From the Marwako incident, the Minister for Gender and Social Protection, Otiko Afisa Djaba remarks on rape and clothing, policeman kissing female driver and Ghana football Association (GFA) officials being charged with sexual harrassment by FIFA (I must admit after hearing both sides of the story its a tricky one), this here is more than just coincidence.
To top that all off women are pissed; and when women are pissed you better duck for cover.
This however is good grounds to discuss the issues at hand and educate those ignorant in areas that the world finds unforgivable.
I am going to try and tackle three issues in three different blog posts. I shall start by looking into the Ministers comments on rape and clothing.
Now this really pissed a lot of people off. It pissed them off to the extent that some are calling for the Minister to be replaced. Below was the comment made
“In conclusion, I want to say to you, be bold, be confident, be respectful. If you wear a short dress, it’s fashionable but, know that it can attract somebody who would want to rape or defile you. You must be responsible for the choices you make,”

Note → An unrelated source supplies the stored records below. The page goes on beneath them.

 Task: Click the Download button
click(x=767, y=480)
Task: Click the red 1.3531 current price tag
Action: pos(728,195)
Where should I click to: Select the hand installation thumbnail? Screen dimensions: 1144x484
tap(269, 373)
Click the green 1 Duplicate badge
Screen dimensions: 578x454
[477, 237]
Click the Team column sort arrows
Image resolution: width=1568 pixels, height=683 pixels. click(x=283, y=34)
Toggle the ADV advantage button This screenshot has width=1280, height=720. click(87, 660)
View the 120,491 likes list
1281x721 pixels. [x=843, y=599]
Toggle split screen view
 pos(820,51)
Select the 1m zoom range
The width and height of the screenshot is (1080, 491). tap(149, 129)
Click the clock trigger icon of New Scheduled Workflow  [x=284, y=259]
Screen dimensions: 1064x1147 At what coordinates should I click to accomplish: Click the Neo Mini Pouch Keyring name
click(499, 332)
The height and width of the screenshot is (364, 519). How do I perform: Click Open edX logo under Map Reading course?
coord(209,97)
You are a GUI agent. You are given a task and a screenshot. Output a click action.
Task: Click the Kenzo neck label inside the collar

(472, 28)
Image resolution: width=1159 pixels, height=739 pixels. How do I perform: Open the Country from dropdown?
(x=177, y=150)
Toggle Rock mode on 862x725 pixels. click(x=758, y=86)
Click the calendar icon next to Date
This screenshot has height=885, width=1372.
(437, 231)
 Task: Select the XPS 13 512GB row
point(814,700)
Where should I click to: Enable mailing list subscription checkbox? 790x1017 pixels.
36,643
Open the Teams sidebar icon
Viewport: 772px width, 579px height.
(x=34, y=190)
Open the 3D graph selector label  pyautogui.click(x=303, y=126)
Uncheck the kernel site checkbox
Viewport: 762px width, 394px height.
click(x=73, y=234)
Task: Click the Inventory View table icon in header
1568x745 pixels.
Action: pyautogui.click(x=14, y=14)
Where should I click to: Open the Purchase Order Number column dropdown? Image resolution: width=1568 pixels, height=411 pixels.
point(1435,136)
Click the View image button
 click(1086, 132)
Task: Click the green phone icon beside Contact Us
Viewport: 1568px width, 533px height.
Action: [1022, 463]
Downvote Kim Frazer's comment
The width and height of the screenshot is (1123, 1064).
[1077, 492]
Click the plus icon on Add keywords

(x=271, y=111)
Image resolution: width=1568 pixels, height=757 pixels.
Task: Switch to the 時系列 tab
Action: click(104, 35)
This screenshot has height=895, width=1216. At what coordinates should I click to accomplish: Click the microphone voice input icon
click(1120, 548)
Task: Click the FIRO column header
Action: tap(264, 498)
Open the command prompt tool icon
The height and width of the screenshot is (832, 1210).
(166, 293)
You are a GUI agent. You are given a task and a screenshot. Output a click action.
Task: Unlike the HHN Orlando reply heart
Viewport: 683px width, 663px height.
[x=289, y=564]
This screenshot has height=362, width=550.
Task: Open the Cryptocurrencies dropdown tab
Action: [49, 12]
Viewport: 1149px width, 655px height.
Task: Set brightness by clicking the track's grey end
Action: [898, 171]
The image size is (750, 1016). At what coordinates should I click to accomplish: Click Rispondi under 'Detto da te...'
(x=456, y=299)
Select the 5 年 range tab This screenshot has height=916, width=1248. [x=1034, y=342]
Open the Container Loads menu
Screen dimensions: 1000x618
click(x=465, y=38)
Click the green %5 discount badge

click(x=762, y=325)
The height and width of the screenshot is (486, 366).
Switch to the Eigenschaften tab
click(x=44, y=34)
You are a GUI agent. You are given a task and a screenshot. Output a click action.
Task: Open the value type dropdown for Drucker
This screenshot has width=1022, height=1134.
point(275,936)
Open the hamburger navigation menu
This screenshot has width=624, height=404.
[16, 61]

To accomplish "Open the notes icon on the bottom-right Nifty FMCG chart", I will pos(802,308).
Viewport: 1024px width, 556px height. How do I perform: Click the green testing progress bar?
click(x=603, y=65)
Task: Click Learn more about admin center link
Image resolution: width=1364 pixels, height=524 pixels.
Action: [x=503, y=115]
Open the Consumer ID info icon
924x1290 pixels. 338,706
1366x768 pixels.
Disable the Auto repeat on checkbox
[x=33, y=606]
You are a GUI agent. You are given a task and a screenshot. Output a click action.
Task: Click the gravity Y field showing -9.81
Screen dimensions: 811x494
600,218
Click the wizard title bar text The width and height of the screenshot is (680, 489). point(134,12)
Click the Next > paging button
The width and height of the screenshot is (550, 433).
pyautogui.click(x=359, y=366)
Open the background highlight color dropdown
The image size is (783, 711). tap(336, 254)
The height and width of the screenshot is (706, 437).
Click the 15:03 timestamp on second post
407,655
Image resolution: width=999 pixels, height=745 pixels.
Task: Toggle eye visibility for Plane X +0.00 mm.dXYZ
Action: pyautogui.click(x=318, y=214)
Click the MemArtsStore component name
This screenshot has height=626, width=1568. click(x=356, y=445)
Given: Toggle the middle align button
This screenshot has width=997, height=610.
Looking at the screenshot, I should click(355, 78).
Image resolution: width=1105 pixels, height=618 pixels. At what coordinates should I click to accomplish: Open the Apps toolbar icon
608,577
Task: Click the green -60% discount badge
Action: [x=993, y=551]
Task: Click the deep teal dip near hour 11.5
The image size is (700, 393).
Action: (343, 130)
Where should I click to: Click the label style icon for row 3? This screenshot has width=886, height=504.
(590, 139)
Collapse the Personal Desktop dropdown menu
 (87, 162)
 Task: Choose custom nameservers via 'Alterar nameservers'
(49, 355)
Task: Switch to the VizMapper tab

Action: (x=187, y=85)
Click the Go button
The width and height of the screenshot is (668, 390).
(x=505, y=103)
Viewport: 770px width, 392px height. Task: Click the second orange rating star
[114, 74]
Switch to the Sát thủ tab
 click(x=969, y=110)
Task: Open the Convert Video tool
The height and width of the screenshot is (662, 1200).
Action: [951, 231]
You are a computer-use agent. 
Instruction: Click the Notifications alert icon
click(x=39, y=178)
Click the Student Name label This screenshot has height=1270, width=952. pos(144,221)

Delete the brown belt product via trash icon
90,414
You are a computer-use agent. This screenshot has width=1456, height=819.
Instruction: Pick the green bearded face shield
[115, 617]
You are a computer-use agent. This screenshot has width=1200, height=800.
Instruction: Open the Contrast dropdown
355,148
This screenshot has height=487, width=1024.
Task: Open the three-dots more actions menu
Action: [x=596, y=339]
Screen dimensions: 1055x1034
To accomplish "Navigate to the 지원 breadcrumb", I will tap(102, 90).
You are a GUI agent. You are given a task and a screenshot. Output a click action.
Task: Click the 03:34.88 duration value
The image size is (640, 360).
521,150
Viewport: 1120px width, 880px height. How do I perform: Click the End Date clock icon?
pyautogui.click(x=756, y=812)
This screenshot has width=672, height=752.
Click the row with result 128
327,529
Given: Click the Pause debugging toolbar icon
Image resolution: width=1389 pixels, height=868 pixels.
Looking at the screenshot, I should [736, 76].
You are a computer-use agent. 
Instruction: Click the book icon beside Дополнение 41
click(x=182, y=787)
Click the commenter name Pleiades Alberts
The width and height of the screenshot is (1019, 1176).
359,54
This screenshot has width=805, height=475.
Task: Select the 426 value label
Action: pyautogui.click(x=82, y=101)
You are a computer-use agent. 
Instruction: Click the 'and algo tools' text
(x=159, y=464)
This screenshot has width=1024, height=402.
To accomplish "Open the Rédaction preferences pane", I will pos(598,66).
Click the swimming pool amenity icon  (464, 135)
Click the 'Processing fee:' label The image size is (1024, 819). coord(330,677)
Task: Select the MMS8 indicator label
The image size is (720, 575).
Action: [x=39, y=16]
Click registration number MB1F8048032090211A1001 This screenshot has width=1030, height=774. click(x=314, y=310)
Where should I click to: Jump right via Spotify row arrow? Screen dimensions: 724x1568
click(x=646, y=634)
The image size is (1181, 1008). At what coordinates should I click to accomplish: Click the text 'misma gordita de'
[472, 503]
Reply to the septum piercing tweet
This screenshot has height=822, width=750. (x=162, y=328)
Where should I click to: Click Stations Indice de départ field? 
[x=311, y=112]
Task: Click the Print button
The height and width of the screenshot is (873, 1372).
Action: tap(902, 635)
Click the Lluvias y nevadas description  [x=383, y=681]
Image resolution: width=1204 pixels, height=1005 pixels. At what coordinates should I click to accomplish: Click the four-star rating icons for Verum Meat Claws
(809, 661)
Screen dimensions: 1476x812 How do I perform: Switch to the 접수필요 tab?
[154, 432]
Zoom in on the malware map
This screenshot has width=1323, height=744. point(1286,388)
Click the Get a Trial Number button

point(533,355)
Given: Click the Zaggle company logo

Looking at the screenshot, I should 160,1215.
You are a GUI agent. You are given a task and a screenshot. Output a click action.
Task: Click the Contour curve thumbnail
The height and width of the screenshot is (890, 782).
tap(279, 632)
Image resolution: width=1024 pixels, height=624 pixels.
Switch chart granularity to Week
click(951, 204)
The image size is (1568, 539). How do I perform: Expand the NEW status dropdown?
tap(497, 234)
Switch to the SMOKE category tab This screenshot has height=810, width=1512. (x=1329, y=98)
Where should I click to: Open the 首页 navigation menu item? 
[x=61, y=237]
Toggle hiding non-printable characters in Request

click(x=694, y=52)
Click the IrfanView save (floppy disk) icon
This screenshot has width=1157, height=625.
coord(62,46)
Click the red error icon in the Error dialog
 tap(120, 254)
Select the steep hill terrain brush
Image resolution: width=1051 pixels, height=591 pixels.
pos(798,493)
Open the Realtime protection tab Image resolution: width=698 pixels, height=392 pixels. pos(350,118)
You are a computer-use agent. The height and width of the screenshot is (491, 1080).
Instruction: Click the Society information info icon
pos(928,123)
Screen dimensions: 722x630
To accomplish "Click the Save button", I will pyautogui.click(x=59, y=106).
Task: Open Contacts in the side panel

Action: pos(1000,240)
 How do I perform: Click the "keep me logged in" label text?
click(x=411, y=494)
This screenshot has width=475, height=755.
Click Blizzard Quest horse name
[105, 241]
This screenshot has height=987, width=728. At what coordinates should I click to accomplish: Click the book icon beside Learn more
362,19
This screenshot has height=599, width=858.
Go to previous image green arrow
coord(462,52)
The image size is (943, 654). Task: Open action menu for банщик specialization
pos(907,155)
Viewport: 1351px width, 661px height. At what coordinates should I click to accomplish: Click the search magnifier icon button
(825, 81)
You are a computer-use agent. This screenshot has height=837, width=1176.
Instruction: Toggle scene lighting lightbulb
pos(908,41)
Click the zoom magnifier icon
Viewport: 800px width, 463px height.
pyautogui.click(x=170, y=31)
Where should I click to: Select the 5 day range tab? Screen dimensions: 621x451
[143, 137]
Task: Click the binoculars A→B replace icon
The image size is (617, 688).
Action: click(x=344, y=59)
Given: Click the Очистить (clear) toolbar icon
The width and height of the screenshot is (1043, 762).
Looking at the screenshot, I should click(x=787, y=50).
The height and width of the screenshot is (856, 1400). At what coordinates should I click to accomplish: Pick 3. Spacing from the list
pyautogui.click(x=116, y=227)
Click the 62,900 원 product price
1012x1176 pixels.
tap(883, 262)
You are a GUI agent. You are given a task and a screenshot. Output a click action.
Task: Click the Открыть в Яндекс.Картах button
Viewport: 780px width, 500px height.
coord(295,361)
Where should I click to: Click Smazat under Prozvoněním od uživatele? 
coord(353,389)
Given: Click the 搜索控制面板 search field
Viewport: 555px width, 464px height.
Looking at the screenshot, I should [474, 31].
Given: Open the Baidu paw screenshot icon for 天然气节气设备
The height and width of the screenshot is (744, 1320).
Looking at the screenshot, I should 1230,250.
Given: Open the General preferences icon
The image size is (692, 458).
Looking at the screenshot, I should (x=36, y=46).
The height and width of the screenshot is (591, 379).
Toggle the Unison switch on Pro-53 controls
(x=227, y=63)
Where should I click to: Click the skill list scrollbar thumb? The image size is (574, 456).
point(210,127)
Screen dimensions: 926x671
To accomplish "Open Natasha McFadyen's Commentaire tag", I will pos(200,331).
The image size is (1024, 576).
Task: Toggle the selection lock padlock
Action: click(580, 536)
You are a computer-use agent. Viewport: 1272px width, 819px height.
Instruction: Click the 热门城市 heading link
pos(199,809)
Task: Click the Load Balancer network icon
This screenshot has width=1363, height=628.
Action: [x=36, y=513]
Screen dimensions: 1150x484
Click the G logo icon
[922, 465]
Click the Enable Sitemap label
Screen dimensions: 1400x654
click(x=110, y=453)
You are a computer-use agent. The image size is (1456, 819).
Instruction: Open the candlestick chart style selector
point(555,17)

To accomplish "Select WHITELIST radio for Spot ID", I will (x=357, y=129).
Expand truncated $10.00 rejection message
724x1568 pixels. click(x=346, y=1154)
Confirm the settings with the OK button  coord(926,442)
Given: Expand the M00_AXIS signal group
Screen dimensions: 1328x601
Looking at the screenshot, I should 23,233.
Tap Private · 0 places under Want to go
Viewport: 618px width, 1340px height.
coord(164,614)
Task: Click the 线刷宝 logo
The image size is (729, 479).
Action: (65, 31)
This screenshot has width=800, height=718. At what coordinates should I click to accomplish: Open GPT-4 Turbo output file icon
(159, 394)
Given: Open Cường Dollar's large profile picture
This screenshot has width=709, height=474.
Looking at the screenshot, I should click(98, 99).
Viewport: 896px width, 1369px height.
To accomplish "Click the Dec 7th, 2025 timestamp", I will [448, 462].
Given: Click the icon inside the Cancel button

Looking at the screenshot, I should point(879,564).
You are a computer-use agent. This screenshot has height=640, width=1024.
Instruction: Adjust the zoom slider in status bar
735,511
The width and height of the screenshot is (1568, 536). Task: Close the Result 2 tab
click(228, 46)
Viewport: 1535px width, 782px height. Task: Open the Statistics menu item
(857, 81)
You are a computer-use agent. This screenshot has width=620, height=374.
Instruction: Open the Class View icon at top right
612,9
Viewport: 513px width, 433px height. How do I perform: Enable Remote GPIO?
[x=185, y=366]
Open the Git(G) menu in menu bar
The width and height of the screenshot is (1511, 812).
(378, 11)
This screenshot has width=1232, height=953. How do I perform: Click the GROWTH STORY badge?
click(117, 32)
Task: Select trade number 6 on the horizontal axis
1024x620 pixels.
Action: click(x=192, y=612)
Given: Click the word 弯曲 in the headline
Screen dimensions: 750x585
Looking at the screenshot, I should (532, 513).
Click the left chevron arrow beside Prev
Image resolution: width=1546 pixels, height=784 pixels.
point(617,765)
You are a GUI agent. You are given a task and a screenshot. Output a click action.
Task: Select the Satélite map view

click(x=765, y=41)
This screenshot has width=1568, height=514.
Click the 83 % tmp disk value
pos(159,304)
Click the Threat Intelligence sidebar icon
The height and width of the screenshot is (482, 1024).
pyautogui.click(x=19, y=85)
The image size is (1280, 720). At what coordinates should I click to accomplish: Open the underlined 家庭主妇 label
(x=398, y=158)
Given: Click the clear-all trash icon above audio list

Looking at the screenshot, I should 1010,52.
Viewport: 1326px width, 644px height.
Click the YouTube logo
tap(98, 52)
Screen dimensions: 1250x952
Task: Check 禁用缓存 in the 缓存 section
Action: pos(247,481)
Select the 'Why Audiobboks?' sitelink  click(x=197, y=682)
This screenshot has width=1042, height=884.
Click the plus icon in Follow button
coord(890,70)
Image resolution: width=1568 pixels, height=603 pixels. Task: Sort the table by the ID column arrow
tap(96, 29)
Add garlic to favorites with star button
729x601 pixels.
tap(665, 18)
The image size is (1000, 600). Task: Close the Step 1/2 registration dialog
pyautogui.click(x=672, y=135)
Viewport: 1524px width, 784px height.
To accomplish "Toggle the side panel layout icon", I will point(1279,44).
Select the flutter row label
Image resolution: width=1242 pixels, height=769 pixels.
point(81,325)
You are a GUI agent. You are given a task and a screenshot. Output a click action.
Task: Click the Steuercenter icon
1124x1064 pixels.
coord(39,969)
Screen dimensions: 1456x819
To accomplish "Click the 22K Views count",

(The article detailing the comments and Ghanaians outrage can be viewed here)
The fact that she is a female and also the Minister making those remarks hurt many women. I hadn’t read the comments she made at the time and reserved my comments until having read the article.
I however had a long and interesting conversation about the issue before reading the article. It was with a female friend and I must say that the conversation changed the lens in which I viewed the whole matter.
Initially I did not see the big deal with comments of clothing having a possible correlation with rape; as long as clothing wasn’t perceived as the sole reason for rape.
The more I tried to justify the possible correlation however small, the more I realized that it probably had very very little to do with rape.
I don’t have statistics but I do have a number of close friends who have been raped. These are not girls who are indecent or love to show skin. Yet they were the victims of rape.
Truth be told unless you have been in a victims shoes, dealt with such issues on an intimate level or bothered to honestly know more, it is hard to understand why the comments made by the Minister are wrong.
In fact, this is notion about clothes and rape is a global myth and not one unique to Ghana. So though I am sympathetic to her flaw, I equally understand the pain that her words caused.
So yes, maybe you do need someone who understands victims of rape better as a Minister; but maybe this is grounds to educate people and dispel a myth that unfortunately has sunk its teeth deep into the minds of people all over.
I can bet you that a number of high ranking officials, both male and female from all walks of life assume that there is a correlation between clothing and rape.
The conversation on this issue should be encouraged to eradicate the ignorance that exists. The rants to curb such discussions with the notion that it “justifies” the excuse by the culprit is something I disagree with.
There is no excuse for rape by a sane person. Discussing possible causes for rape provides an opportunity to those discussing to learn and rid the notion of a correlation that doesn’t exist.
So lets engage each other and read more about this issue to dispel this painful myth that suggests that rape victims “ask for it”.
If you do believe that there is a correlation lets talk and learn from the discussion without emotions. It is hard but once emotions are brought in, it seems like more of an attack than a discussion.
Lets keep it One HONDRED and dispel the myth because rapists are not particularly interested in mini skirts.